ASSIGNMENT:
Please write out exactly the line containing "The width and" below and every line after it, through the last one, but leave out any pictures.

--- EXCERPTED DATA ---

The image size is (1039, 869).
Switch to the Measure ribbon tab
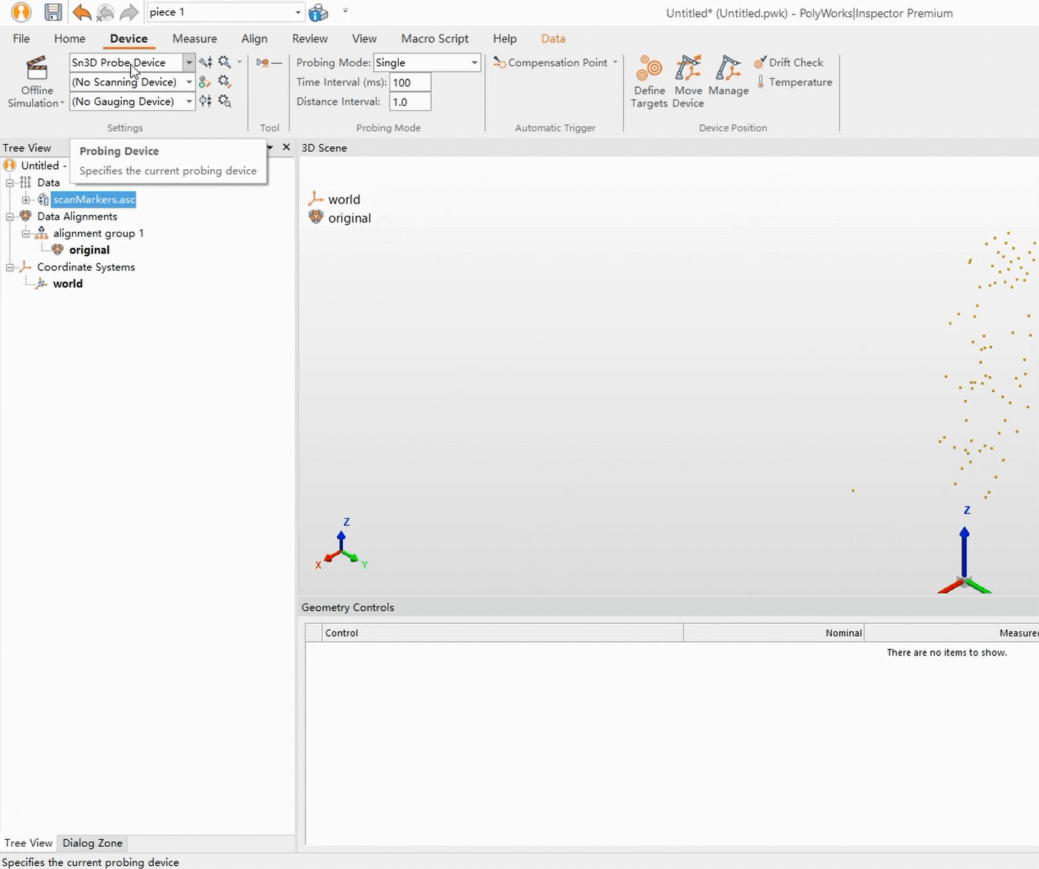coord(195,38)
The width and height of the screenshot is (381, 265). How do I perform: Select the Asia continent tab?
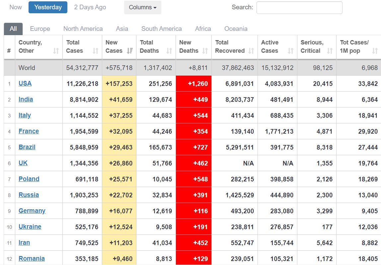tap(122, 29)
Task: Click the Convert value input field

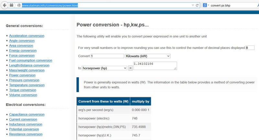Action: pos(107,56)
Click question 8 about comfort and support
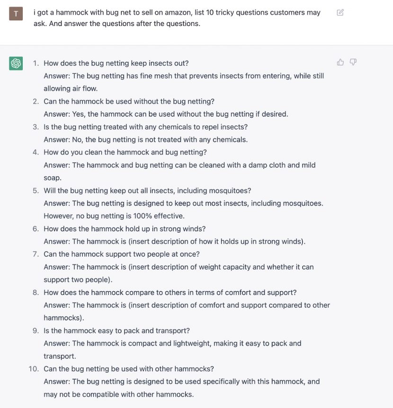 point(170,293)
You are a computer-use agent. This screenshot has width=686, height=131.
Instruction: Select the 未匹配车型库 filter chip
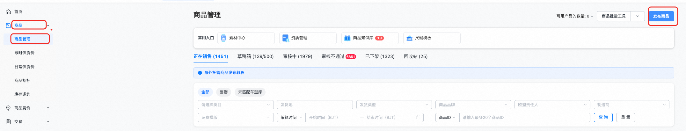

---

RESULT:
The width and height of the screenshot is (381, 265). How do I perform: Select the Asia continent tab?
tap(122, 29)
Task: Click the Convert value input field

Action: pos(107,56)
Click question 8 about comfort and support
 point(170,293)
You are a computer-use agent. This screenshot has width=686, height=131.
Instruction: Select the 未匹配车型库 filter chip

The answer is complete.